Hundreds of married students pursue their Torah studies in the Chut Shel Chesed Torah Institutions
For even more of Rabbi Arush's incredible story and how he found emuna, click here.
Outreach, the right way
Rabbi Arush, you’ve come a long way in life. What’s the ultimate goal of all your activities in Chut Shel Chesed?
“I strive for the day when all mankind calls Hashem’s name, that everyone knows there’s a Creator to the world. I even have non-Jewish pupils who have reached me by way of the internet. Half of our web readers aren’t Jewish, and they come from all over the world.”
Rebbe Nachman is quoted in one of his books as saying, “When Moshiach comes, the whole world will be Breslever Chassidim.” Do you see this materializing?
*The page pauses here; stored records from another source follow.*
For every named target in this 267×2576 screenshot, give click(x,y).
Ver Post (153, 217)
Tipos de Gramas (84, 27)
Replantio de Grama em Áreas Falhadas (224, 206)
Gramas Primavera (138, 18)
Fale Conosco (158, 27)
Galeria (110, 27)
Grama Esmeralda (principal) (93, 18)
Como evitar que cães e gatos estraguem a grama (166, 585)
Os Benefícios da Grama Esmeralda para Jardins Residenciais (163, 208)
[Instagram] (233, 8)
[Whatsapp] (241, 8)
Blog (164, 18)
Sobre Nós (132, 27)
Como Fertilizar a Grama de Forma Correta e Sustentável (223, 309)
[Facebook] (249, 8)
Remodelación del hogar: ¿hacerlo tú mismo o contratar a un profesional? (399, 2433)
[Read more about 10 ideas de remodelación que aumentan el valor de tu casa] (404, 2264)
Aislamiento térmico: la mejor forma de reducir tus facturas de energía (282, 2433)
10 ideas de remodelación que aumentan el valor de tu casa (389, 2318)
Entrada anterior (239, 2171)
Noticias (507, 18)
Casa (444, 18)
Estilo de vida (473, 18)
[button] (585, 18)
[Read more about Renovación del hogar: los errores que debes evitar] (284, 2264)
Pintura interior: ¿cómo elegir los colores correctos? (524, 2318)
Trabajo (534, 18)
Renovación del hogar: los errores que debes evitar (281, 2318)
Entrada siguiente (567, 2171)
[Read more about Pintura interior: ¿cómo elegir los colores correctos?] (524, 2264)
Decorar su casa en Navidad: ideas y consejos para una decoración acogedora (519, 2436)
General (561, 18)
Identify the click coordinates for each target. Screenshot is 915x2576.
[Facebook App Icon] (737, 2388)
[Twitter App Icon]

“This is one of the prophecies that really boosted my emuna. When Rebbe Nachman was alive, there were only a handful of Breslever Chassidim. Yet, Rebbe Nachman said that the day would come when the whole world would long for him. This is happening before our very eyes.”
How do you explain that such a diversification of people and cultures are finding meaning in their lives through Rebbe Nachman’s teachings?
“The true version of all the fake and fad meditation and pop spirituality is the simple and beautiful Breslever form of personal prayer in solitude known as hitbodedut. It’s so special, and it’s a way for every human to discover his or her own inner self and special task in the world. Hitbodedut is the path whereby we attain self-realization, as I discussed at length in The Garden of Emuna. Just yesterday, one of my students met a man that was reading The Garden of Emuna in English. The man told him that my book saved him from suicide. We have hundreds of stories like that – really inspiring and moving things that happened to people from reading our books.”
How do you reach the secular world?
“With love – only love. We don’t preach or reprimand, only reflect the joy and warmth of Judaism. At our Yeshiva, it’s the smile that counts. The smile is the secret of our outreach.
Many different types call themselves Breslevers, but they seem to have gone off in tangents. How do you deal with this, and how do you keep your baal-teshuva pupils on the solid Torah and prayer-oriented foundation of Breslev?
Our prime emphasis is not merely Torah, but intense and concentrated learning of Torah. The true way of Breslev is total immersion in Torah and uncompromising observance of every iota of the Code of Jewish Law. The main challenge for new BTs is fending off depression and sadness. We therefore place a big emphasis on joy. A joyful person’s mind functions so much better. That’s where emuna comes in: emuna is the key to joy, to Torah, and to personal growth and strength.”
* * *
We leave Rabbi Arush’s office, and by now, the line of young men waiting to see him is even longer that it was before. A young man with a big bushy head of hair and a brand new kippa awaits his turn. He’s holding a Likutei Moharan. Who knows what spiritual revolution is taking place within him? Pretty soon, he’ll probably swap the big bush for a white kippa and long sidecurls.